PROVIDED MATERIAL:
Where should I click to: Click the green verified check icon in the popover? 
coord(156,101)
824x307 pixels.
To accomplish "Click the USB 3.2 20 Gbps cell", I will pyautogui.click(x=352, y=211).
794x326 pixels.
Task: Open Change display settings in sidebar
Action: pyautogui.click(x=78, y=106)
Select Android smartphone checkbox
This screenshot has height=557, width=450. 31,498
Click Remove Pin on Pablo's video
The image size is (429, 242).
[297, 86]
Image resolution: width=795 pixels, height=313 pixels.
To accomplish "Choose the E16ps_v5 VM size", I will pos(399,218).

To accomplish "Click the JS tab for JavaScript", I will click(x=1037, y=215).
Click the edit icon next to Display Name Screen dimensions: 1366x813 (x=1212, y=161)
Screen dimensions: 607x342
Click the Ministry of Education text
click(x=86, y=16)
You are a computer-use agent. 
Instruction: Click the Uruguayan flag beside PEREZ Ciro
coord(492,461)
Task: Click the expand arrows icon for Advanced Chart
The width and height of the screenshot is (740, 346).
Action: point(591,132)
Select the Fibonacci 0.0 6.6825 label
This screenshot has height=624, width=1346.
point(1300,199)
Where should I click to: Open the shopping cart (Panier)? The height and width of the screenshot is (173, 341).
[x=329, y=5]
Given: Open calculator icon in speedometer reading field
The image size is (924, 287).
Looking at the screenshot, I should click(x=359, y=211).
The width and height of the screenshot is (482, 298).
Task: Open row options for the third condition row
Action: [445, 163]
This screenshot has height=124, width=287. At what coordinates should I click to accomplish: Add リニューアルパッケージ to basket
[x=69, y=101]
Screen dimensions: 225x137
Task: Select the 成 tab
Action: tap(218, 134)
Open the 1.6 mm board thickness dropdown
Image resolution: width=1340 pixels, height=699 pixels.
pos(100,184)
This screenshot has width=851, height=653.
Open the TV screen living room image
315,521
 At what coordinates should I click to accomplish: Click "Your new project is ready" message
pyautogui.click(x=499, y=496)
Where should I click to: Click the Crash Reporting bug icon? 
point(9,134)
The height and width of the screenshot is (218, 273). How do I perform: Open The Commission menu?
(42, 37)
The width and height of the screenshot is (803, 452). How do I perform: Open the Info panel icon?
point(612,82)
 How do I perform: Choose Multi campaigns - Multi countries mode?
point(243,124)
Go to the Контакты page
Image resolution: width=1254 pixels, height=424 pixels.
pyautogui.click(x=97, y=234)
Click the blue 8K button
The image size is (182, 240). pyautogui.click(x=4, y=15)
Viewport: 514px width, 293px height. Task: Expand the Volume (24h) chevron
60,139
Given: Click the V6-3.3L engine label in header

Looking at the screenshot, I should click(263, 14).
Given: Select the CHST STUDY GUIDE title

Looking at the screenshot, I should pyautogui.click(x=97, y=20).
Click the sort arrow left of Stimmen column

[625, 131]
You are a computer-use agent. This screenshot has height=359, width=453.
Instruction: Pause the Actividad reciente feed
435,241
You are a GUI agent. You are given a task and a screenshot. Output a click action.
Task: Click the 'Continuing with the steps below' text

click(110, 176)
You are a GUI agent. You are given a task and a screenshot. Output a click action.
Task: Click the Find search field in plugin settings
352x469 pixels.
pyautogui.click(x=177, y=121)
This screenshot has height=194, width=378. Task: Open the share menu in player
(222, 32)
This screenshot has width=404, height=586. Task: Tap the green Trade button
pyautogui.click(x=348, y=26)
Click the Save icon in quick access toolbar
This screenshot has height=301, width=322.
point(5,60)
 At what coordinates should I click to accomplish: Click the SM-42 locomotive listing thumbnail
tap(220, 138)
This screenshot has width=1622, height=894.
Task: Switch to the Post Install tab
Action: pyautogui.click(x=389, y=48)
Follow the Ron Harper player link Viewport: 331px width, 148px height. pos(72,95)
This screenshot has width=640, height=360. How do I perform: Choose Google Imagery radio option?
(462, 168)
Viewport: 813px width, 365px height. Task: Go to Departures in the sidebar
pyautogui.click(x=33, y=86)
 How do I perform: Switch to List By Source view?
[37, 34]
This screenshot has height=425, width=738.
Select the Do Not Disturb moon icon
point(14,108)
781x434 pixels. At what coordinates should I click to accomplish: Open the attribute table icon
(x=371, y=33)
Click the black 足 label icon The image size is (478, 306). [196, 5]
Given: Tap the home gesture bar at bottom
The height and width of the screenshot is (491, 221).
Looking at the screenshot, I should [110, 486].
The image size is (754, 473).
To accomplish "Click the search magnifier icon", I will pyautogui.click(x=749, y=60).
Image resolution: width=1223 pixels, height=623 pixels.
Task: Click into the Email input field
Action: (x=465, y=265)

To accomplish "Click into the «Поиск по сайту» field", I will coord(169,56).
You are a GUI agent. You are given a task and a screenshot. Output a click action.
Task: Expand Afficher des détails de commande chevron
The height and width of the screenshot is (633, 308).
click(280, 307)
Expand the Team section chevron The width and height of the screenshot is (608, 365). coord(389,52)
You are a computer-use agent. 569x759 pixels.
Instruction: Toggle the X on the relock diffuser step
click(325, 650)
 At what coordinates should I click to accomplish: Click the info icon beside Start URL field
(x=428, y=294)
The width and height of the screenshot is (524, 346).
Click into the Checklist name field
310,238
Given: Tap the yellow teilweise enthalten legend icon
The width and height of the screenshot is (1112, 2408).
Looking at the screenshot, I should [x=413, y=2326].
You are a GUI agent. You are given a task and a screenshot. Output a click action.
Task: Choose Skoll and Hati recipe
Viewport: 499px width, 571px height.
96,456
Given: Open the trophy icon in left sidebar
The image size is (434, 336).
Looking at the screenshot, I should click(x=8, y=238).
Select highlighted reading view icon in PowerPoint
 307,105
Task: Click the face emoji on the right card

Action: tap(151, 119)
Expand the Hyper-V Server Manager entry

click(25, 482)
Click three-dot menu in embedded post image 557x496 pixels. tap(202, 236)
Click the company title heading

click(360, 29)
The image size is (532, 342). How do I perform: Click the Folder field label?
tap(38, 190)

EXERCISE BRIEF: Restate the material exactly, from its opening line to its closing one.

EXERCISE RESPONSE:
Where should I click to: Click the green verified check icon in the popover? 
coord(156,101)
824x307 pixels.
To accomplish "Click the USB 3.2 20 Gbps cell", I will pyautogui.click(x=352, y=211).
794x326 pixels.
Task: Open Change display settings in sidebar
Action: pyautogui.click(x=78, y=106)
Select Android smartphone checkbox
This screenshot has height=557, width=450. 31,498
Click Remove Pin on Pablo's video
The image size is (429, 242).
[297, 86]
Image resolution: width=795 pixels, height=313 pixels.
To accomplish "Choose the E16ps_v5 VM size", I will pos(399,218).

To accomplish "Click the JS tab for JavaScript", I will click(x=1037, y=215).
Click the edit icon next to Display Name Screen dimensions: 1366x813 (x=1212, y=161)
Screen dimensions: 607x342
Click the Ministry of Education text
click(x=86, y=16)
You are a computer-use agent. 
Instruction: Click the Uruguayan flag beside PEREZ Ciro
coord(492,461)
Task: Click the expand arrows icon for Advanced Chart
The width and height of the screenshot is (740, 346).
Action: point(591,132)
Select the Fibonacci 0.0 6.6825 label
This screenshot has height=624, width=1346.
point(1300,199)
Where should I click to: Open the shopping cart (Panier)? The height and width of the screenshot is (173, 341).
[x=329, y=5]
Given: Open calculator icon in speedometer reading field
The image size is (924, 287).
Looking at the screenshot, I should click(x=359, y=211).
The width and height of the screenshot is (482, 298).
Task: Open row options for the third condition row
Action: [445, 163]
This screenshot has height=124, width=287. At what coordinates should I click to accomplish: Add リニューアルパッケージ to basket
[x=69, y=101]
Screen dimensions: 225x137
Task: Select the 成 tab
Action: tap(218, 134)
Open the 1.6 mm board thickness dropdown
Image resolution: width=1340 pixels, height=699 pixels.
pos(100,184)
This screenshot has width=851, height=653.
Open the TV screen living room image
315,521
 At what coordinates should I click to accomplish: Click "Your new project is ready" message
pyautogui.click(x=499, y=496)
Where should I click to: Click the Crash Reporting bug icon? 
point(9,134)
The height and width of the screenshot is (218, 273). How do I perform: Open The Commission menu?
(42, 37)
The width and height of the screenshot is (803, 452). How do I perform: Open the Info panel icon?
point(612,82)
 How do I perform: Choose Multi campaigns - Multi countries mode?
point(243,124)
Go to the Контакты page
Image resolution: width=1254 pixels, height=424 pixels.
pyautogui.click(x=97, y=234)
Click the blue 8K button
The image size is (182, 240). pyautogui.click(x=4, y=15)
Viewport: 514px width, 293px height. Task: Expand the Volume (24h) chevron
60,139
Given: Click the V6-3.3L engine label in header

Looking at the screenshot, I should click(263, 14).
Given: Select the CHST STUDY GUIDE title

Looking at the screenshot, I should pyautogui.click(x=97, y=20).
Click the sort arrow left of Stimmen column

[625, 131]
You are a computer-use agent. This screenshot has height=359, width=453.
Instruction: Pause the Actividad reciente feed
435,241
You are a GUI agent. You are given a task and a screenshot. Output a click action.
Task: Click the 'Continuing with the steps below' text

click(110, 176)
You are a GUI agent. You are given a task and a screenshot. Output a click action.
Task: Click the Find search field in plugin settings
352x469 pixels.
pyautogui.click(x=177, y=121)
This screenshot has height=194, width=378. Task: Open the share menu in player
(222, 32)
This screenshot has width=404, height=586. Task: Tap the green Trade button
pyautogui.click(x=348, y=26)
Click the Save icon in quick access toolbar
This screenshot has height=301, width=322.
point(5,60)
 At what coordinates should I click to accomplish: Click the SM-42 locomotive listing thumbnail
tap(220, 138)
This screenshot has width=1622, height=894.
Task: Switch to the Post Install tab
Action: pyautogui.click(x=389, y=48)
Follow the Ron Harper player link Viewport: 331px width, 148px height. pos(72,95)
This screenshot has width=640, height=360. How do I perform: Choose Google Imagery radio option?
(462, 168)
Viewport: 813px width, 365px height. Task: Go to Departures in the sidebar
pyautogui.click(x=33, y=86)
 How do I perform: Switch to List By Source view?
[37, 34]
This screenshot has height=425, width=738.
Select the Do Not Disturb moon icon
point(14,108)
781x434 pixels. At what coordinates should I click to accomplish: Open the attribute table icon
(x=371, y=33)
Click the black 足 label icon The image size is (478, 306). [196, 5]
Given: Tap the home gesture bar at bottom
The height and width of the screenshot is (491, 221).
Looking at the screenshot, I should [110, 486].
The image size is (754, 473).
To accomplish "Click the search magnifier icon", I will pyautogui.click(x=749, y=60).
Image resolution: width=1223 pixels, height=623 pixels.
Task: Click into the Email input field
Action: (x=465, y=265)

To accomplish "Click into the «Поиск по сайту» field", I will coord(169,56).
You are a GUI agent. You are given a task and a screenshot. Output a click action.
Task: Expand Afficher des détails de commande chevron
The height and width of the screenshot is (633, 308).
click(280, 307)
Expand the Team section chevron The width and height of the screenshot is (608, 365). coord(389,52)
You are a computer-use agent. 569x759 pixels.
Instruction: Toggle the X on the relock diffuser step
click(325, 650)
 At what coordinates should I click to accomplish: Click the info icon beside Start URL field
(x=428, y=294)
The width and height of the screenshot is (524, 346).
Click into the Checklist name field
310,238
Given: Tap the yellow teilweise enthalten legend icon
The width and height of the screenshot is (1112, 2408).
Looking at the screenshot, I should [x=413, y=2326].
You are a GUI agent. You are given a task and a screenshot. Output a click action.
Task: Choose Skoll and Hati recipe
Viewport: 499px width, 571px height.
96,456
Given: Open the trophy icon in left sidebar
The image size is (434, 336).
Looking at the screenshot, I should click(x=8, y=238).
Select highlighted reading view icon in PowerPoint
 307,105
Task: Click the face emoji on the right card

Action: tap(151, 119)
Expand the Hyper-V Server Manager entry

click(25, 482)
Click three-dot menu in embedded post image 557x496 pixels. tap(202, 236)
Click the company title heading

click(360, 29)
The image size is (532, 342). How do I perform: Click the Folder field label?
tap(38, 190)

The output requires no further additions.